The focus should thus be on the product approach. This is where the three-product concept comes in application to cell and gene therapy. Both the present and future of cell and gene therapy products will be dominated by three types of products, all aiming at correcting or using the cell function with therapeutic objectives. The autologous, allogeneic and in-vivo product approaches. At this stage it is difficult to project the relative trajectory, like the three-body problem, of these three product approaches except, as stated before, that they will bring value to patients, will become part of routine medicine and should be based on a clear product focused development translational science.

The autologous approach is where patient cells are manipulated and mostly gene engineered ex-vivo and returned to the patient for an enhanced and targeted effect. The product here tends to be defined as the cells returned to the patient, and so characterized, but one could also consider the product as the process in itself. This opens the door to some interesting and valuable perspectives for the manufacturing and delivery of the product, the cells or the process, like a decentralized, eventually bedside, manufacturing. It's worth considering that we may have to revisit the models for development, regulatory, adoption and delivery of these products.

The allogeneic cell therapy product will use different cell types engineered for a therapeutic purpose. The cells will less and less be used from multiple donors but will be sourced from cell lines, like iPSC sourcing, and primed and engineered for a function. The cells become a raw-material, a therapeutic tool using the optimized engineered cell function for a specific effect. The product is those allogeneic cells, it is off-the-shelf and very likely centralized manufactured with a corresponding supply chain. This will continue to bring the product, the cell as a whole or their products, closer to the traditional pharma product model.

The in-vivo approach where the gene engineering aimed at correcting or enabling a therapeutic function will be delivered to the patient directly, through a vector – viral or non-viral – so that the cells will be changed inside the patient. The product here is the vector and the genetic payload, also very much aligned with the traditional concept of an off-the-shelf product in terms of manufacturing, approval and access, but with a to-the-core, gene engineered approach.

The therapeutic development must be on what the product is and how it can be optimized, not just in the biology but clearly also on the way it is produced, delivered and used. This should provide greater emphasis on the necessary focus on the key element for the success of the therapeutic proposition, concomitant with biological efficacy, which is the business commercialization model.
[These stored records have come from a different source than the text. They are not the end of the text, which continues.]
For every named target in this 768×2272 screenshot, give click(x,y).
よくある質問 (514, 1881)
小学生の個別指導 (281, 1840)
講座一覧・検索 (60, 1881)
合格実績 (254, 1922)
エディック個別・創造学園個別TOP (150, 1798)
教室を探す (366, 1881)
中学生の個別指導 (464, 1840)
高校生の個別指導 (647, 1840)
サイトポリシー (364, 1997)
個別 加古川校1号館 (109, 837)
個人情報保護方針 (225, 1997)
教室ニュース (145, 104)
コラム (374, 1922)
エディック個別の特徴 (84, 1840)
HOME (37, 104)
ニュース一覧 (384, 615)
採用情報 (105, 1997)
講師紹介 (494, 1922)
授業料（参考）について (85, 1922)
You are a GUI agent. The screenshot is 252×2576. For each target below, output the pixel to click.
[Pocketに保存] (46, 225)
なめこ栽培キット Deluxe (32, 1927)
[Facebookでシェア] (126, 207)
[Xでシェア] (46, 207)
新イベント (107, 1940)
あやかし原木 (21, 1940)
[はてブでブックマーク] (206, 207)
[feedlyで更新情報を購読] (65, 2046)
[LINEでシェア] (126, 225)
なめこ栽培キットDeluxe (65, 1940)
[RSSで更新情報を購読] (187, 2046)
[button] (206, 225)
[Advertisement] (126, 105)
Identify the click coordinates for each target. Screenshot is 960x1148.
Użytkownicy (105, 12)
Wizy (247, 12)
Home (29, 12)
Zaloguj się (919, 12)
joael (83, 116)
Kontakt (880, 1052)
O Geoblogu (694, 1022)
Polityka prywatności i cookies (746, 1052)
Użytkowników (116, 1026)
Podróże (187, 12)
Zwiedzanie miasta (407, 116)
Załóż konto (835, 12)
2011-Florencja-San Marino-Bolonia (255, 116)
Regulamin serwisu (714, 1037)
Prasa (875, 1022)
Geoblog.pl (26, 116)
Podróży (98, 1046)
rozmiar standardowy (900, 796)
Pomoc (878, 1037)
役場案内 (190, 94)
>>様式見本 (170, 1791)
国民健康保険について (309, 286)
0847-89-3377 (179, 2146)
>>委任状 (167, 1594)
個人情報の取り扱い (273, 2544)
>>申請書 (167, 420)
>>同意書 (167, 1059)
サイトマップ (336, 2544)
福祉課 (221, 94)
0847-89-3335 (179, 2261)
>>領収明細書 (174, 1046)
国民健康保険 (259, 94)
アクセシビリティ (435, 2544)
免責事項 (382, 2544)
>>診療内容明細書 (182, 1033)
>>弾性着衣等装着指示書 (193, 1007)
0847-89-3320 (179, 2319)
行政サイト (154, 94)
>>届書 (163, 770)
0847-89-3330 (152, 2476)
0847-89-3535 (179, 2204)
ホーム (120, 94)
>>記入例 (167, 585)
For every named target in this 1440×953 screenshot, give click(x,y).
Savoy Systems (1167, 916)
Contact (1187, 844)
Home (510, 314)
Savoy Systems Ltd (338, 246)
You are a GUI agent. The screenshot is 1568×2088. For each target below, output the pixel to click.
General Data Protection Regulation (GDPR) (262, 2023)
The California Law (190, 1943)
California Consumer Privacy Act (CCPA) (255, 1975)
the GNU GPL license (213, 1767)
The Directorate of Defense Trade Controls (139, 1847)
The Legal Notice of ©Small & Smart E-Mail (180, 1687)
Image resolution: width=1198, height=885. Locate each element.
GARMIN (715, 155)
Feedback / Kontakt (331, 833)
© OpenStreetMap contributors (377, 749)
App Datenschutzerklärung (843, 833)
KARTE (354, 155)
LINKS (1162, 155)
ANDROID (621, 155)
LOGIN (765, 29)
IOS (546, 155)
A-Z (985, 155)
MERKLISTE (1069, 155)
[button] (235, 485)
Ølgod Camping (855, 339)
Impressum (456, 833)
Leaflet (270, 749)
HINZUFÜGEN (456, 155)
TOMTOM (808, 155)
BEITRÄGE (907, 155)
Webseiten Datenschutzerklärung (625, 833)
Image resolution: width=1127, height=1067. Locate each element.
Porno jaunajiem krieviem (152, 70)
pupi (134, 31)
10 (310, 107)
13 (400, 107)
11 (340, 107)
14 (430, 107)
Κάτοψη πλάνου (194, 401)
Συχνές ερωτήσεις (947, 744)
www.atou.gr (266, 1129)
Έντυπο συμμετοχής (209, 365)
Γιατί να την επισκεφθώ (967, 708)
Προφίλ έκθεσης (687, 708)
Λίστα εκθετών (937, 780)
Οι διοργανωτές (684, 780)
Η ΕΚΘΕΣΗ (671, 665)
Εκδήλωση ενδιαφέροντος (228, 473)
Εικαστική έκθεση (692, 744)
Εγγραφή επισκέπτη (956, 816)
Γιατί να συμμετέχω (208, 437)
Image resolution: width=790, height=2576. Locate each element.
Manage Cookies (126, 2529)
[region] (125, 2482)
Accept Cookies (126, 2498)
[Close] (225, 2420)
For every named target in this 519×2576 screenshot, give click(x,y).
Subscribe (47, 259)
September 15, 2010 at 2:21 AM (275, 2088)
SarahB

As the translational process is initiated, often as start-ups are created, there must be clarity of the product from a development and regulatory perspective. This involves a focus on product feasibility, scalability, automation and cost, in order to improve the business and adoption propositions together with clinical convenience and ease of use. All of this aims at an anticipated readiness for the eventual launch. The launch, adapted to the market realities, from education to cost, will be critical for product adoption – bringing value to the patient’s unmet medical needs.

It is crucial to bring confidence in the success of the cell and gene therapy field business model proposition and return on investment, alongside and for the purpose of addressing patient needs. We must consider the end game of commercialization from day one of product development. Only if we do this, can we bring back the confidence of multiple stakeholders. Particularly, those that invest (such as the venture capitalists or those that acquire or license like pharma) towards the clinically promising cell and gene therapy products.

These products represent fantastic science, and we all get bewildered by the potential they represent. However, they will only deliver the optimized clinical value to patients if we focus on delivering the optimized business model anchored, from day one, on a clear and optimized targeted product profile focus.